La curva se ha aplanado. El número de nuevas infecciones cada día es estable. El número absoluto de muertes y la tasa de mortalidad siguen siendo bajos en comparación con otros países. Y el factor de reproducción oscila alrededor de uno. La primera ola del virus ha pasado. Alemania, con cautela, está reabriendo. Pero a medida que se abre el país está aprendiendo una lección difícil: la salida es más difícil que la entrada.

Por el contrario, el bloqueo fue relativamente fácil. Cuando las infecciones comenzaron a acelerarse, los políticos pisaron el freno. A mediados de marzo, la vida pública se había detenido por completo. Se instó a las personas a quedarse en casa. Al mismo tiempo, Alemania aumentó su número de camas de cuidados intensivos y cuadruplicó su capacidad de prueba.

Fue un momento de unidad nacional. Los responsables de todos los campos políticos fueron casi unánimes al subrayar la gravedad de la situación. El pueblo alemán entendió y siguió.

A principios de mayo, parecía que las medidas habían funcionado. Incluso los más prudentes se permitieron expresiones de alivio cauteloso. Otros epidemiólogos también fueron cautelosamente optimistas. “Las infecciones están bastante controladas”, me dijo Stefan Willich, director del Instituto de Medicina Social, Epidemiología y Economía de la Salud del Hospital Universitario Charité de Berlín. “El sistema de salud alemán estaba lejos de estar abrumado en algún momento de esta crisis hasta ahora”, agregó.

La mayoría de expertos coinciden en que Alemania tuvo la suerte de llegar tarde a la fila. La angustia en Italia, y antes de eso en China, era aleccionadora: los ciudadanos alemanes sabían lo que estaba en juego y se adaptaban. Y de manera crucial, tanto la política del país como el sistema de atención médica demostraron estar a la altura.

El 6 de mayo, los 16 estados del país acordaron aliviar el bloqueo. El principio rector es la autonomía regional, con cada estado más o menos a cargo de su propia salida. Hay una condición: si el número de casos nuevos aumenta por encima de 50 en 100.000 habitantes en siete días en un área, las autoridades locales deben reactivar las restricciones.
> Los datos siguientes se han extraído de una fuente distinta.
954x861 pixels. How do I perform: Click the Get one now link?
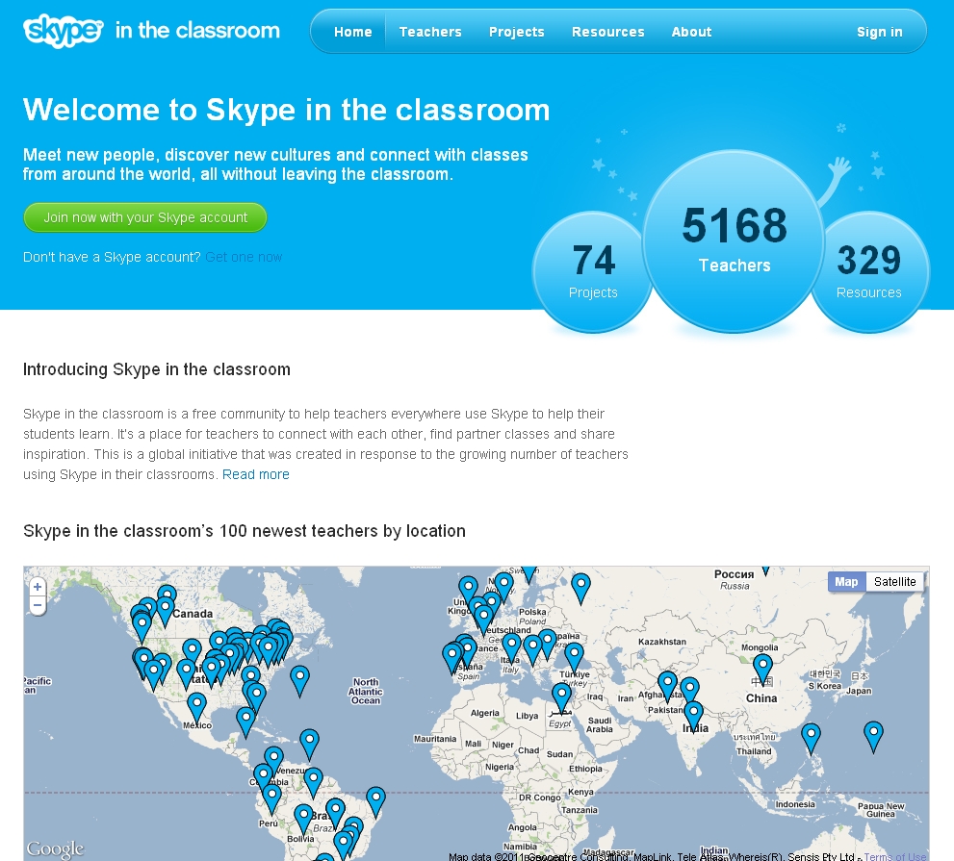(x=244, y=257)
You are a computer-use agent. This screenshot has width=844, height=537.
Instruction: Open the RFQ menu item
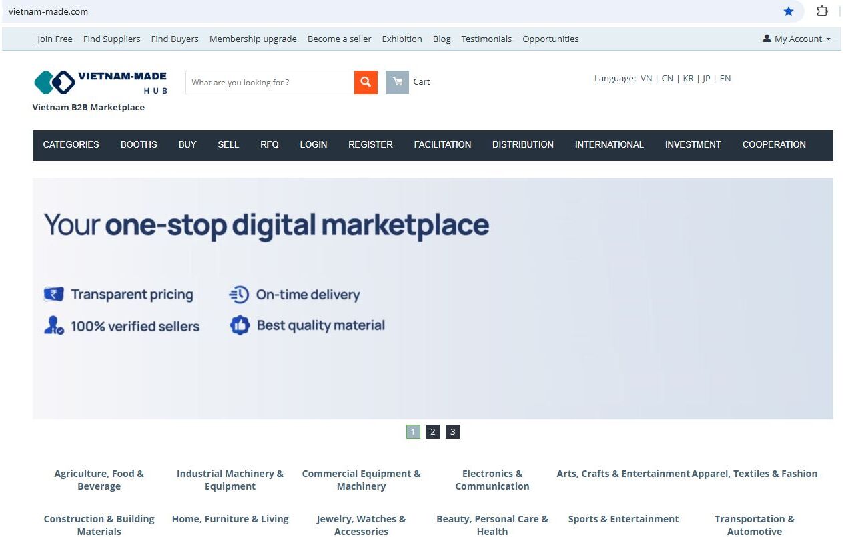tap(270, 145)
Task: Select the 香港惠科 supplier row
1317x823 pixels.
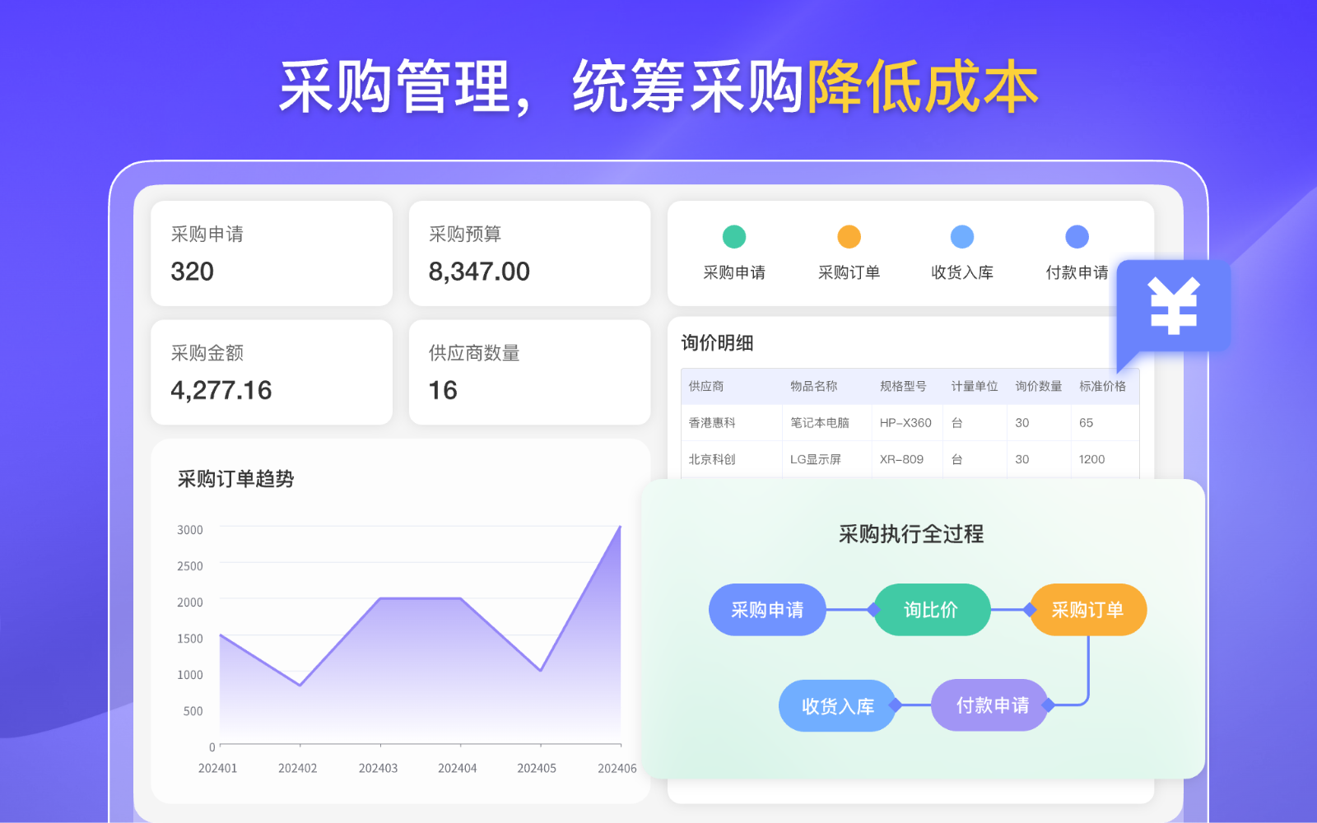Action: 713,423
Los expertos no están de acuerdo sobre la sabiduría de la estrategia. El verdadero problema, sin embargo, es mucho más profundo. La economía está en desorden: 10,1 millones de alemanes han solicitado subsidios salariales; muchos han perdido sus trabajos. Las proyecciones sugieren que la economía, que ha entrado oficialmente en recesión, se reducirá entre 6% y 20%. La pérdida en los ingresos fiscales será sustancial: casi 100 mil millones de euros o US$108 mil millones, según una estimación. Y la carga de la deuda del país se disparará.
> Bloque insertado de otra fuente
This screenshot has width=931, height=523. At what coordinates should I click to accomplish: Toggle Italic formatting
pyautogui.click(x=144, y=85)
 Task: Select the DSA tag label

La pregunta es esta: ¿quién pagará? Es probable que eso defina los próximos meses y años, y desencadene una guerra de cabildeo, a medida que las empresas compiten por concesiones, apoyo y contratos, y agitación política. El Partido Socialdemócrata quiere “gravar a los ricos”, mientras que se espera que los demócratas cristianos vuelvan a plantear la reducción de los impuestos corporativos.

Y ahora, demonios viejos y nuevos están en las calles. El 8 de mayo, miles de manifestantes, apoyados en gran parte por el partido populista de extrema derecha Alternativa para Alemania, acudieron a las calles de las principales ciudades, como Berlín, Múnich y Stuttgart, alegando que sus derechos estaban bajo amenaza y promocionaban teorías de conspiración. El sábado, volvieron a aparecer en Stuttgart.

Una clara mayoría de la población respalda las restricciones. Pero es una amarga ironía que, en el breve momento de reivindicación del país, los viejos conflictos estén resurgiendo. Hace que la unión temprana parezca un producto de nuestros instintos para la supervivencia en lugar de una visión humanitaria.

Entonces, en lugar de solidaridad, tenemos conflictos. En lugar de unidad, división. Parece que esta también es la nueva normalidad de Alemania.